With leds already being a bit harder to make plants transpire its probably best to state what light you were using when stating your personal experience/opinion on CO2.
 

CharlesU Farley

Well-known member
hey, chuck! "Because bud mass / weight is increased but actual cannabinoid content is not. Light, what y'all call DLI, has absolutely no effect on cannabinoid content... whatsoever."

just for consideration, how do you then explain the stratification of cannabinoids on a plant relative to distance from the light?
Apical dominance.
 

Ca++

Well-known member
Apical dominance.
Interestingly, Apical doesn't fit. It's a term applied through observation, when under just a top light. Most of the surrounding explanation fits, except the idea it's a top down thing. This was shown quite well in my thread where I put lights on the floor. The lower buds where nice, but the middle ones were fodder.

I do see what you are pointing at. For example, a longer day produces more weight, yet very little extra cannibinoids. Giving a dilution effect, well beyond any usefulness as a craft grower. I think this is why many co2 users stop mid bloom. It reduces bulking, but the plant and it's roots are capable. However, this is ignoring the idea light makes the sugars, that get to the roots, which seem to be important to cannibinoid production. This is all very dated thinking now though. I'm just parroting old ideas, that are not my own.

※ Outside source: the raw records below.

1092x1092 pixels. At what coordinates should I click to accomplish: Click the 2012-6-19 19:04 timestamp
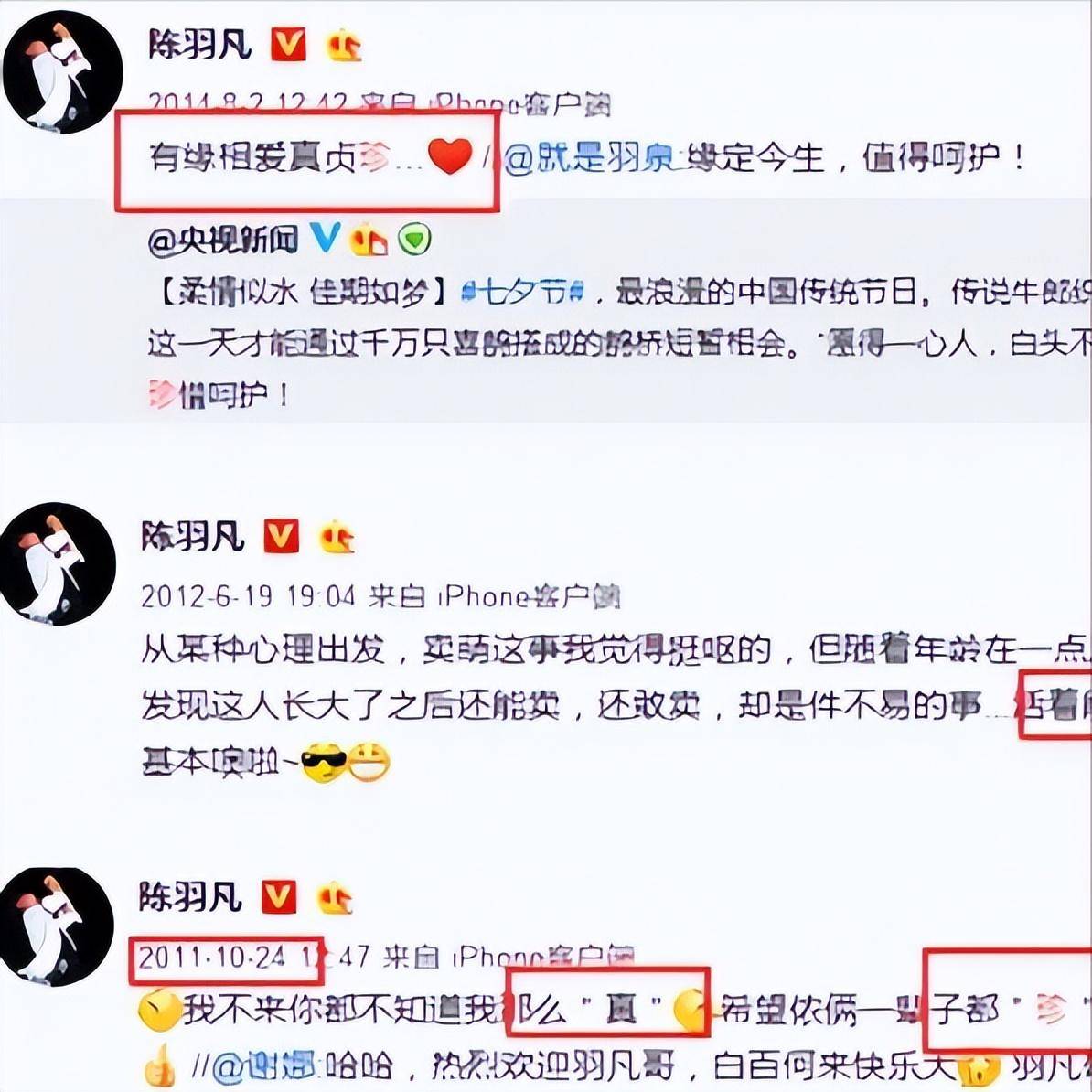(248, 597)
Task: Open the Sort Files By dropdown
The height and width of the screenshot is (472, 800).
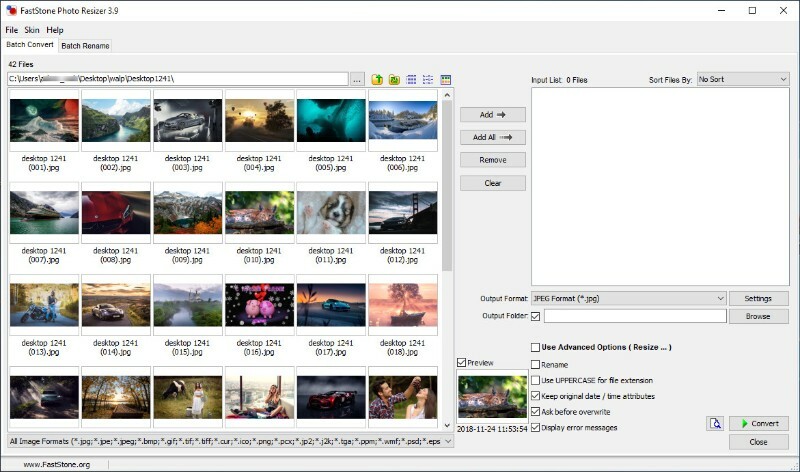Action: click(x=742, y=79)
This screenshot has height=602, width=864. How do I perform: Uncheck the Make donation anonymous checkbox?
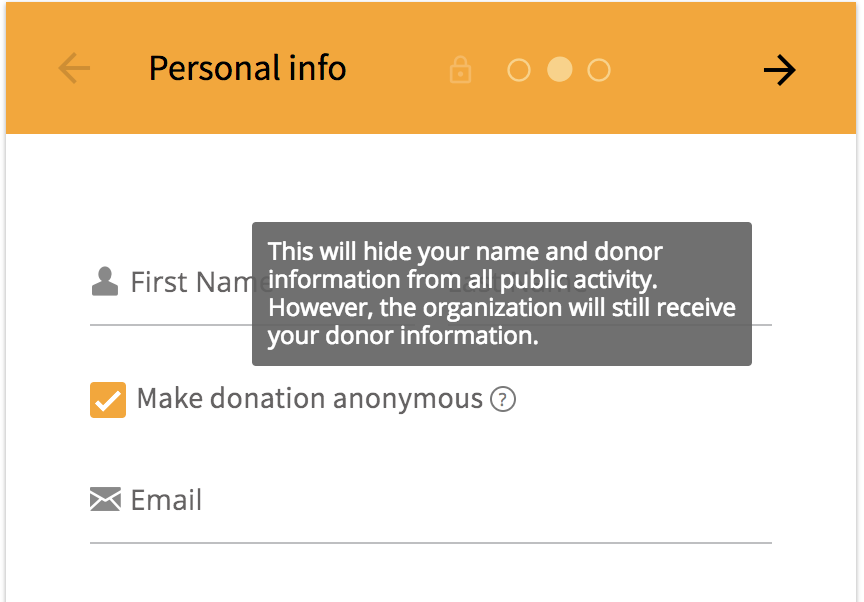tap(108, 400)
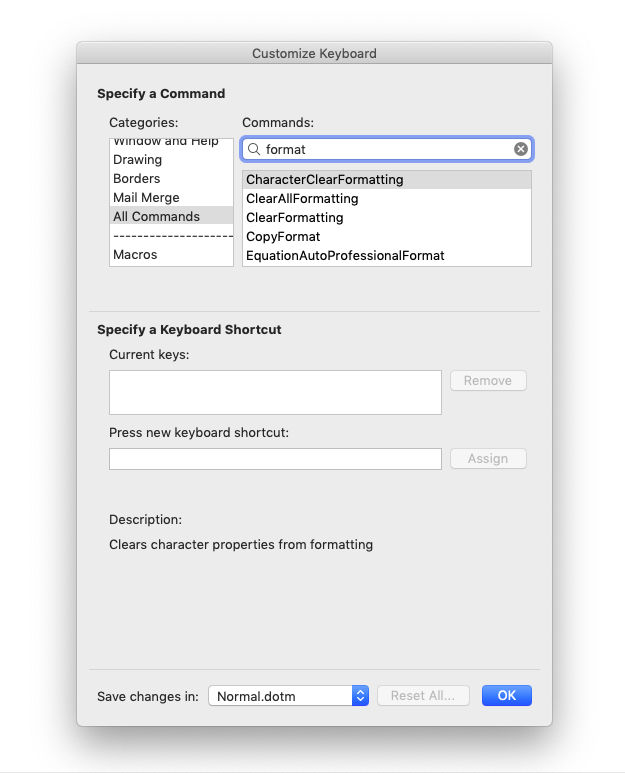The image size is (625, 773).
Task: Select the Borders category
Action: [171, 178]
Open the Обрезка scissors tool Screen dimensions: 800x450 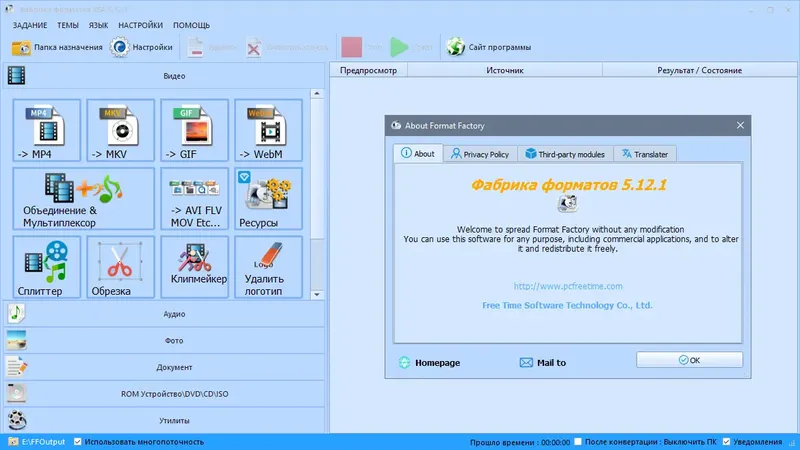tap(120, 267)
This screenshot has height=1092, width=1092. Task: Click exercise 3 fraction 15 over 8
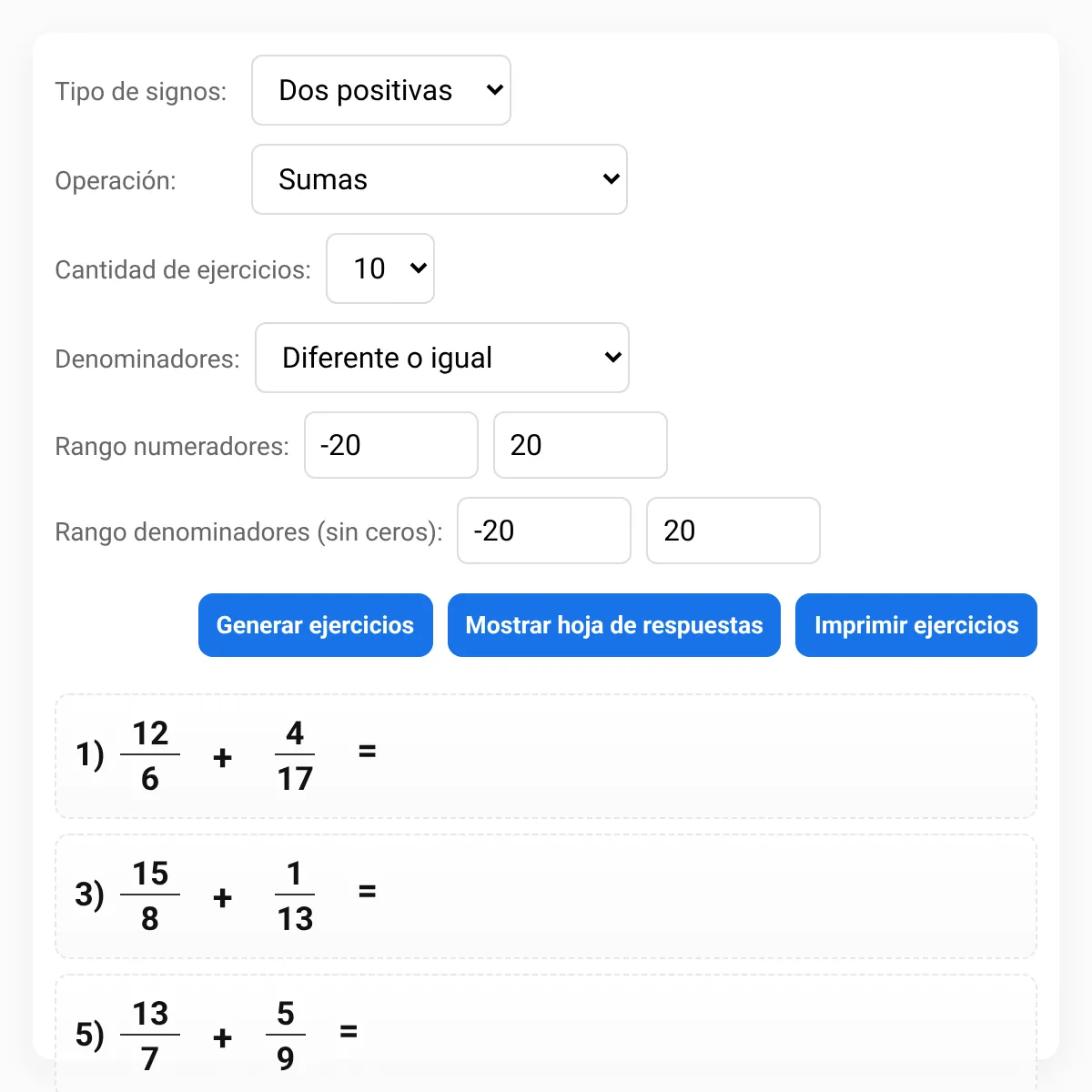click(x=150, y=895)
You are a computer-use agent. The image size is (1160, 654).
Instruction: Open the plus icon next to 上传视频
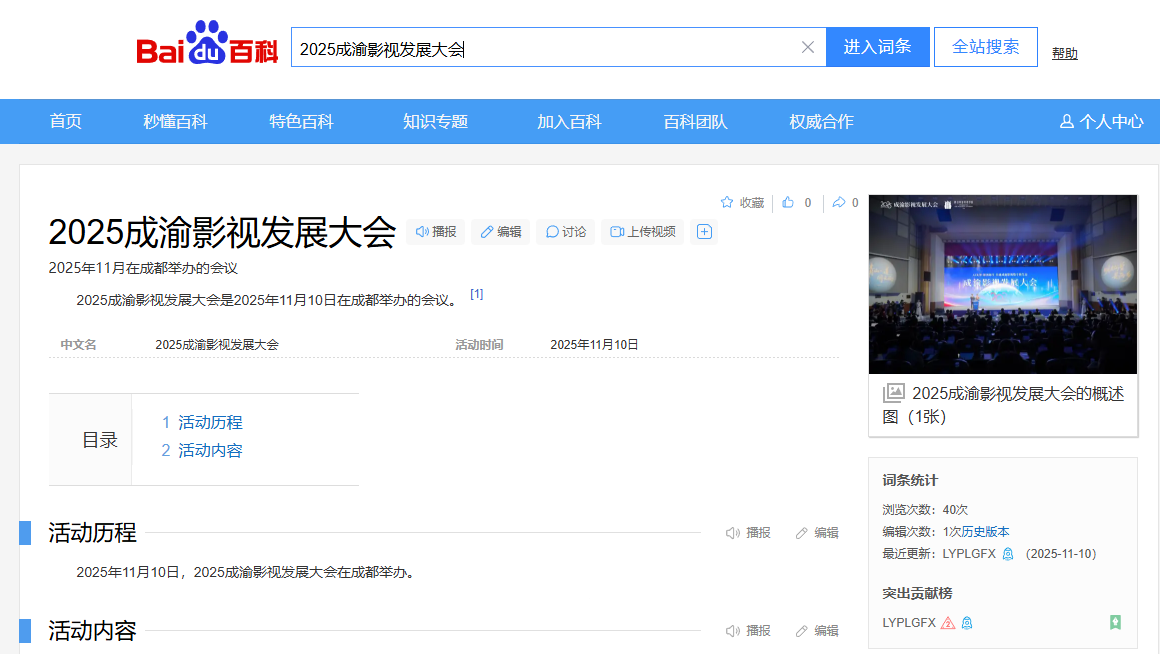click(x=704, y=232)
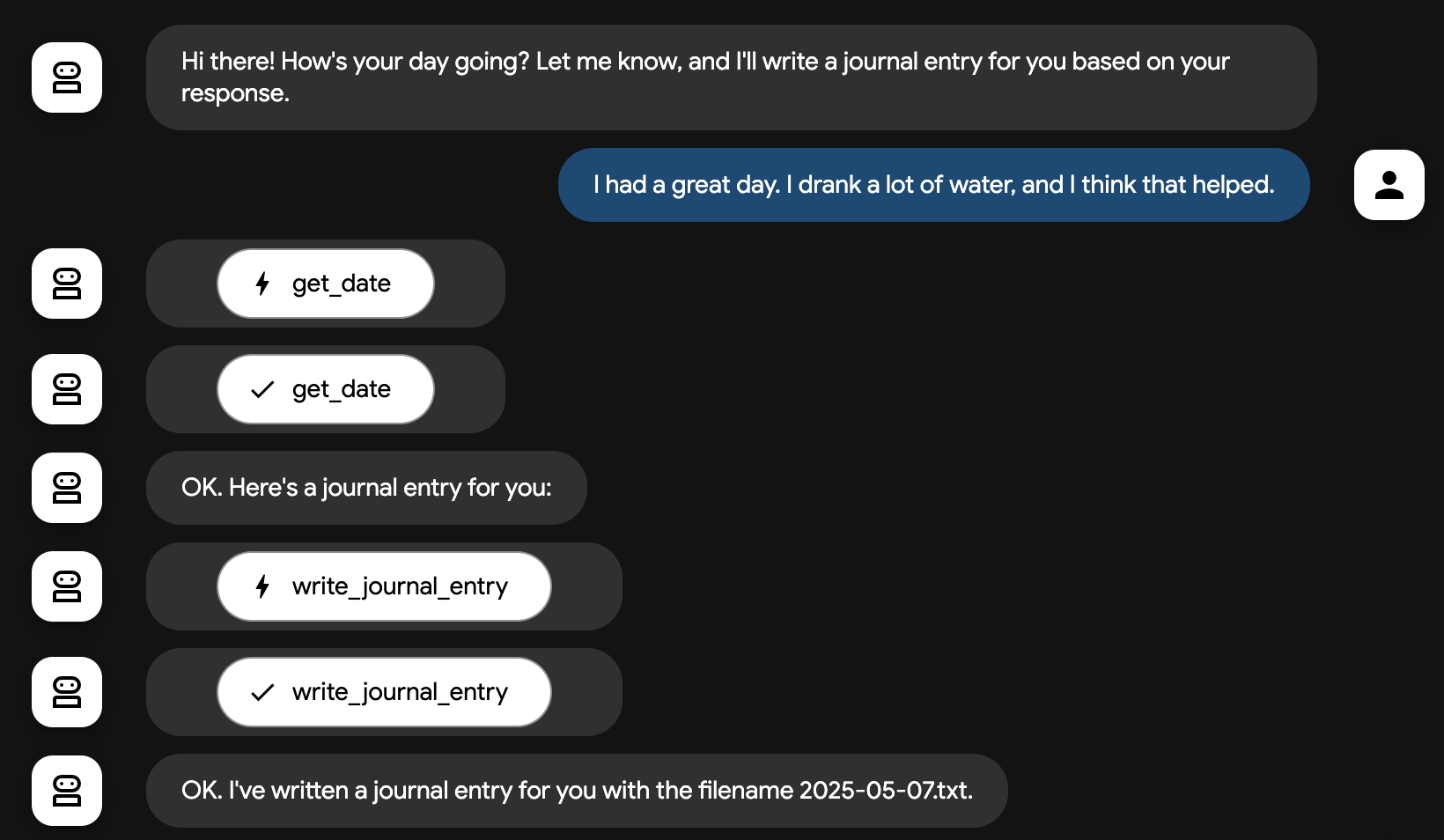Click the 'Here's a journal entry' message
This screenshot has height=840, width=1444.
click(366, 488)
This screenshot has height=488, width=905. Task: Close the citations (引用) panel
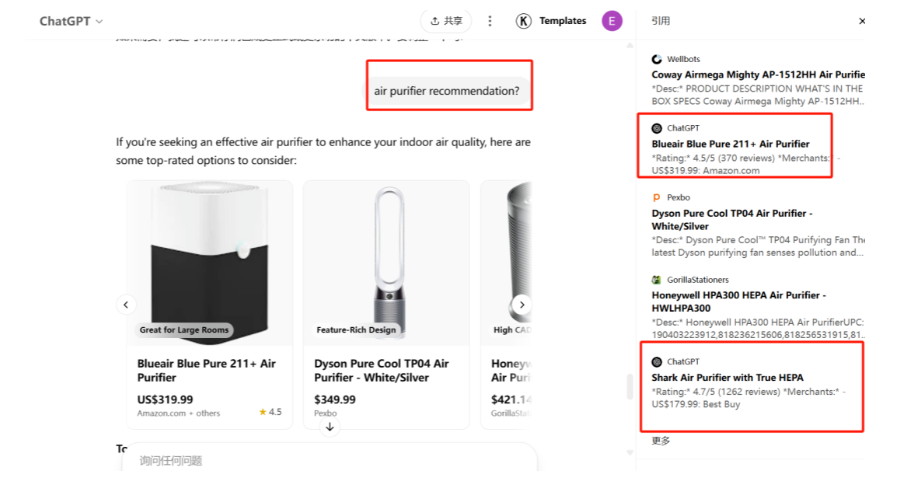862,21
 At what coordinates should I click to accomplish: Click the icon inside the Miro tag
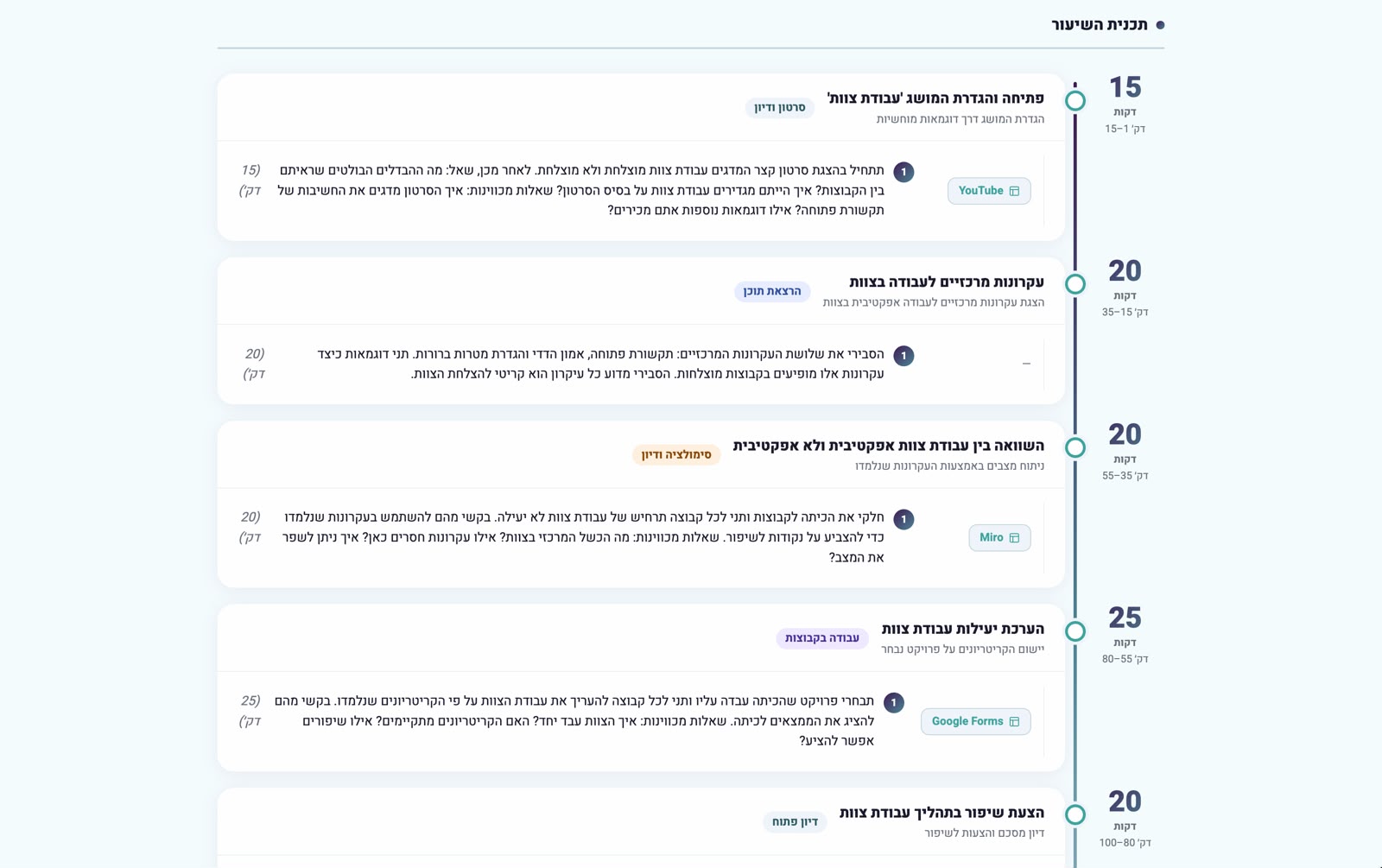click(1014, 537)
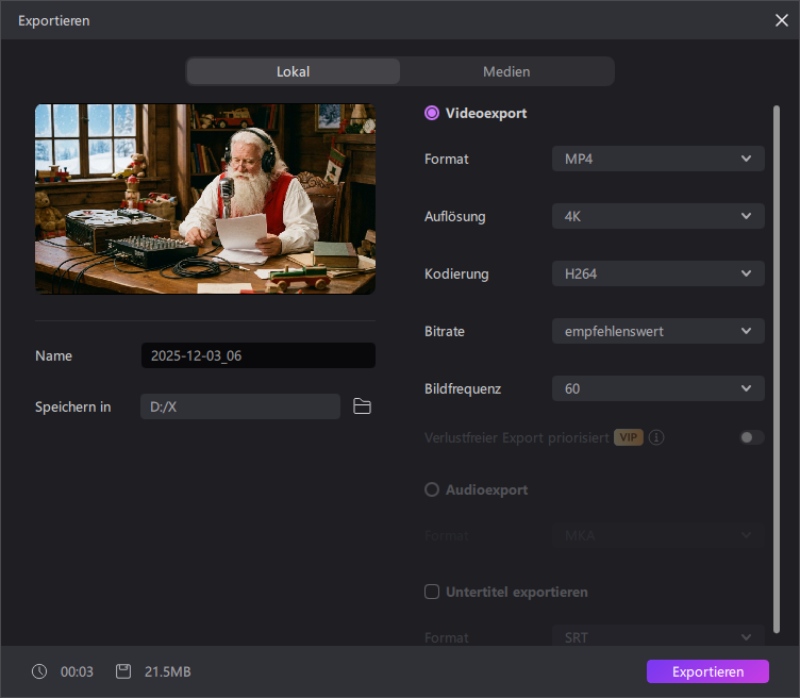Click the VIP badge icon

[x=628, y=438]
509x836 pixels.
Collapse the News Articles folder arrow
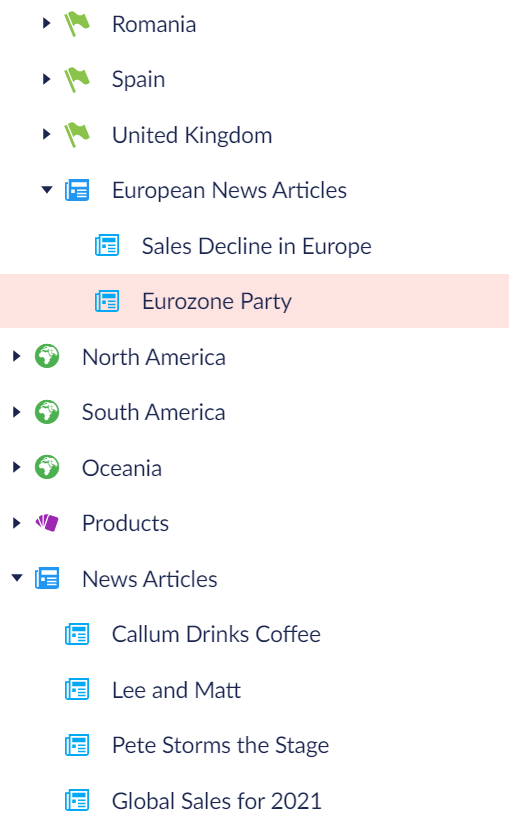(17, 577)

I do like to bring on cuts and seeds in a co2 rich environment. Seeds are perhaps more likely to benefit. As their early expression is surely set in them very early hours/days. I had a friend try to wake them with coffee once. It's that important lol
 

CharlesU Farley

Well-known member
Interestingly, Apical doesn't fit. It's a term applied through observation, when under just a top light. Most of the surrounding explanation fits, except the idea it's a top down thing. This was shown quite well in my thread where I put lights on the floor. The lower buds where nice, but the middle ones were fodder.
We'll have to agree to disagree on that.


Impact of Different Phytohormones on Morphology, Yield and Cannabinoid Content of Cannabis sativa L.

"Above all, the inflorescence yields are decisive, since a higher content of cannabinoids is expected. Stout et al. [46] reported the highest CBD levels in Cannabis flowers, with lower amounts in leaves. Cannabinoids can be extracted from the reproductive plant parts and foliage. Inflorescence has higher concentrations of cannabinoids than foliage material, however foliage parts comprise the lager biomass of the Cannabis plant [47]. The PCR genetics used in the present study showed lower leaf DW compared to inflorescence DW. Leaf DW yield depended on the genotype and treatment, where genotype KANADA showed the highest DW leaf yields and genotypes 0.2x and FED were not that profitable. The use of PGR did not reduce leaf yield for BAP-treated and NAA/BAP-mix-treated plants."